** Materials provided follows **

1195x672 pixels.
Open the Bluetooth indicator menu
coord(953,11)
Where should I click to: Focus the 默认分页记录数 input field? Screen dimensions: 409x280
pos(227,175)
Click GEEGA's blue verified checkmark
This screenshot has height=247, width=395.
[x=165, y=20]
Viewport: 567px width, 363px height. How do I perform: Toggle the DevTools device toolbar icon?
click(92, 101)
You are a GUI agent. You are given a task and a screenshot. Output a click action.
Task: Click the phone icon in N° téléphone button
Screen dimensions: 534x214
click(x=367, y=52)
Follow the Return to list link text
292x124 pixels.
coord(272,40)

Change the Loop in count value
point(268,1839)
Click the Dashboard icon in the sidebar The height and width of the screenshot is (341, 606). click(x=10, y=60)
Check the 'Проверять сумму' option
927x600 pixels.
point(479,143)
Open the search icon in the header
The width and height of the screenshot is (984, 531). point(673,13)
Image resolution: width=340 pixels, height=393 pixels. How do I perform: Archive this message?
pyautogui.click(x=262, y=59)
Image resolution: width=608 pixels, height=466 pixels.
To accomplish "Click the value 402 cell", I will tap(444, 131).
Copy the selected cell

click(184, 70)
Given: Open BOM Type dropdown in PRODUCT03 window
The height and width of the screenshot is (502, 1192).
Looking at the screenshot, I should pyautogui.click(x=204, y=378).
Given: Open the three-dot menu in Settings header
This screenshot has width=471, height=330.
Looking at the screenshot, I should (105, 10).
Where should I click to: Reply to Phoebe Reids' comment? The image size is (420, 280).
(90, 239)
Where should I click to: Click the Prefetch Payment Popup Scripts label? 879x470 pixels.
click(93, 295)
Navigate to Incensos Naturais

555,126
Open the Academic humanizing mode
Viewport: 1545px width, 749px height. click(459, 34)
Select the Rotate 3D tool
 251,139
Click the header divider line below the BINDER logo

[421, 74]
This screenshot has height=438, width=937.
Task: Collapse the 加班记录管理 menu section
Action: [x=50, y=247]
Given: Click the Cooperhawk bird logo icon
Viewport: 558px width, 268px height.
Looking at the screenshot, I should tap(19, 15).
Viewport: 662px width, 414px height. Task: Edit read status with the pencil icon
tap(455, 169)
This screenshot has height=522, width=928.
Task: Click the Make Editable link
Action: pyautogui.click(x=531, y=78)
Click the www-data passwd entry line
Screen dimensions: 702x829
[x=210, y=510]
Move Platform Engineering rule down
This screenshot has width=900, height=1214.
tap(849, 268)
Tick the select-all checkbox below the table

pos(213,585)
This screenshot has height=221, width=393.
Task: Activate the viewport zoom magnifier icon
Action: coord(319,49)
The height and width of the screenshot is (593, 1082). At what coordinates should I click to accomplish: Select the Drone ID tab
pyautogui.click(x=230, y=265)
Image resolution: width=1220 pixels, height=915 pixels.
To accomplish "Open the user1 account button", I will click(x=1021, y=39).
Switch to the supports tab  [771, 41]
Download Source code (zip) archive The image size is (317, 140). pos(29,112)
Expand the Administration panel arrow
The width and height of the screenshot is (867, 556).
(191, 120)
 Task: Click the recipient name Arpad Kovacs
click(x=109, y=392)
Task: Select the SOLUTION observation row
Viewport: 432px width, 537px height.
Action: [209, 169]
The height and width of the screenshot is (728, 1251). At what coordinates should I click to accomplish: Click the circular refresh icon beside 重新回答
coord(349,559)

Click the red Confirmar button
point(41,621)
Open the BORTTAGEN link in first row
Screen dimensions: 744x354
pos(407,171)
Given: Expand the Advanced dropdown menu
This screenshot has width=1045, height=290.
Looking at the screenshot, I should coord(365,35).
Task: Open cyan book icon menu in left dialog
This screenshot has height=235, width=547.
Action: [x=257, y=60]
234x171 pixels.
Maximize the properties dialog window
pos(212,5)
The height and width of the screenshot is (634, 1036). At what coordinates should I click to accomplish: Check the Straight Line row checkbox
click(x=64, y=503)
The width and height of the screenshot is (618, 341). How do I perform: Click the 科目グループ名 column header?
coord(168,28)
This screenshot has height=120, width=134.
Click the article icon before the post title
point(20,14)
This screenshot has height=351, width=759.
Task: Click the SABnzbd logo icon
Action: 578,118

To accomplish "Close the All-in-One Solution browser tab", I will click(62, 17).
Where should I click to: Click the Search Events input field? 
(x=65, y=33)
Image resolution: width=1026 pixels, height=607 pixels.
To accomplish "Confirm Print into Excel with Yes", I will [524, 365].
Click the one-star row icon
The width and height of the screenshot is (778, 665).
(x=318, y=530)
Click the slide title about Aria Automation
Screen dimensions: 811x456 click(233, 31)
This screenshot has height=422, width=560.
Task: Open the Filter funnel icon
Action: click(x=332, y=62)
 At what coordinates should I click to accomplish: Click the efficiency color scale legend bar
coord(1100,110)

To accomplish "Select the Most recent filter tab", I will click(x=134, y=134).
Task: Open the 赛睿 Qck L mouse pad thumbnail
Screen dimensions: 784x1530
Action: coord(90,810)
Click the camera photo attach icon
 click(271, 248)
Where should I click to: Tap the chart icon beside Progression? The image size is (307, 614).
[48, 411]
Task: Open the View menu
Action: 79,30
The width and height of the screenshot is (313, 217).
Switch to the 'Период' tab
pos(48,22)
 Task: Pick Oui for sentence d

** End of Materials provided **

Work task: Letter for letter, copy all of the entries above.

Response area:
1195x672 pixels.
Open the Bluetooth indicator menu
coord(953,11)
Where should I click to: Focus the 默认分页记录数 input field? Screen dimensions: 409x280
pos(227,175)
Click GEEGA's blue verified checkmark
This screenshot has height=247, width=395.
[x=165, y=20]
Viewport: 567px width, 363px height. How do I perform: Toggle the DevTools device toolbar icon?
click(92, 101)
You are a GUI agent. You are given a task and a screenshot. Output a click action.
Task: Click the phone icon in N° téléphone button
Screen dimensions: 534x214
click(x=367, y=52)
Follow the Return to list link text
292x124 pixels.
coord(272,40)

Change the Loop in count value
point(268,1839)
Click the Dashboard icon in the sidebar The height and width of the screenshot is (341, 606). click(x=10, y=60)
Check the 'Проверять сумму' option
927x600 pixels.
point(479,143)
Open the search icon in the header
The width and height of the screenshot is (984, 531). point(673,13)
Image resolution: width=340 pixels, height=393 pixels. How do I perform: Archive this message?
pyautogui.click(x=262, y=59)
Image resolution: width=608 pixels, height=466 pixels.
To accomplish "Click the value 402 cell", I will tap(444, 131).
Copy the selected cell

click(184, 70)
Given: Open BOM Type dropdown in PRODUCT03 window
The height and width of the screenshot is (502, 1192).
Looking at the screenshot, I should pyautogui.click(x=204, y=378).
Given: Open the three-dot menu in Settings header
This screenshot has width=471, height=330.
Looking at the screenshot, I should (105, 10).
Where should I click to: Reply to Phoebe Reids' comment? The image size is (420, 280).
(90, 239)
Where should I click to: Click the Prefetch Payment Popup Scripts label? 879x470 pixels.
click(93, 295)
Navigate to Incensos Naturais

555,126
Open the Academic humanizing mode
Viewport: 1545px width, 749px height. click(459, 34)
Select the Rotate 3D tool
 251,139
Click the header divider line below the BINDER logo

[421, 74]
This screenshot has height=438, width=937.
Task: Collapse the 加班记录管理 menu section
Action: [x=50, y=247]
Given: Click the Cooperhawk bird logo icon
Viewport: 558px width, 268px height.
Looking at the screenshot, I should tap(19, 15).
Viewport: 662px width, 414px height. Task: Edit read status with the pencil icon
tap(455, 169)
This screenshot has height=522, width=928.
Task: Click the Make Editable link
Action: pyautogui.click(x=531, y=78)
Click the www-data passwd entry line
Screen dimensions: 702x829
[x=210, y=510]
Move Platform Engineering rule down
This screenshot has width=900, height=1214.
tap(849, 268)
Tick the select-all checkbox below the table

pos(213,585)
This screenshot has height=221, width=393.
Task: Activate the viewport zoom magnifier icon
Action: coord(319,49)
The height and width of the screenshot is (593, 1082). At what coordinates should I click to accomplish: Select the Drone ID tab
pyautogui.click(x=230, y=265)
Image resolution: width=1220 pixels, height=915 pixels.
To accomplish "Open the user1 account button", I will click(x=1021, y=39).
Switch to the supports tab  [771, 41]
Download Source code (zip) archive The image size is (317, 140). pos(29,112)
Expand the Administration panel arrow
The width and height of the screenshot is (867, 556).
(191, 120)
 Task: Click the recipient name Arpad Kovacs
click(x=109, y=392)
Task: Select the SOLUTION observation row
Viewport: 432px width, 537px height.
Action: [209, 169]
The height and width of the screenshot is (728, 1251). At what coordinates should I click to accomplish: Click the circular refresh icon beside 重新回答
coord(349,559)

Click the red Confirmar button
point(41,621)
Open the BORTTAGEN link in first row
Screen dimensions: 744x354
pos(407,171)
Given: Expand the Advanced dropdown menu
This screenshot has width=1045, height=290.
Looking at the screenshot, I should coord(365,35).
Task: Open cyan book icon menu in left dialog
This screenshot has height=235, width=547.
Action: [x=257, y=60]
234x171 pixels.
Maximize the properties dialog window
pos(212,5)
The height and width of the screenshot is (634, 1036). At what coordinates should I click to accomplish: Check the Straight Line row checkbox
click(x=64, y=503)
The width and height of the screenshot is (618, 341). How do I perform: Click the 科目グループ名 column header?
coord(168,28)
This screenshot has height=120, width=134.
Click the article icon before the post title
point(20,14)
This screenshot has height=351, width=759.
Task: Click the SABnzbd logo icon
Action: 578,118

To accomplish "Close the All-in-One Solution browser tab", I will click(62, 17).
Where should I click to: Click the Search Events input field? 
(x=65, y=33)
Image resolution: width=1026 pixels, height=607 pixels.
To accomplish "Confirm Print into Excel with Yes", I will [524, 365].
Click the one-star row icon
The width and height of the screenshot is (778, 665).
(x=318, y=530)
Click the slide title about Aria Automation
Screen dimensions: 811x456 click(233, 31)
This screenshot has height=422, width=560.
Task: Open the Filter funnel icon
Action: click(x=332, y=62)
 At what coordinates should I click to accomplish: Click the efficiency color scale legend bar
coord(1100,110)

To accomplish "Select the Most recent filter tab", I will click(x=134, y=134).
Task: Open the 赛睿 Qck L mouse pad thumbnail
Screen dimensions: 784x1530
Action: coord(90,810)
Click the camera photo attach icon
 click(271, 248)
Where should I click to: Tap the chart icon beside Progression? The image size is (307, 614).
[48, 411]
Task: Open the View menu
Action: 79,30
The width and height of the screenshot is (313, 217).
Switch to the 'Период' tab
pos(48,22)
 Task: Pick Oui for sentence d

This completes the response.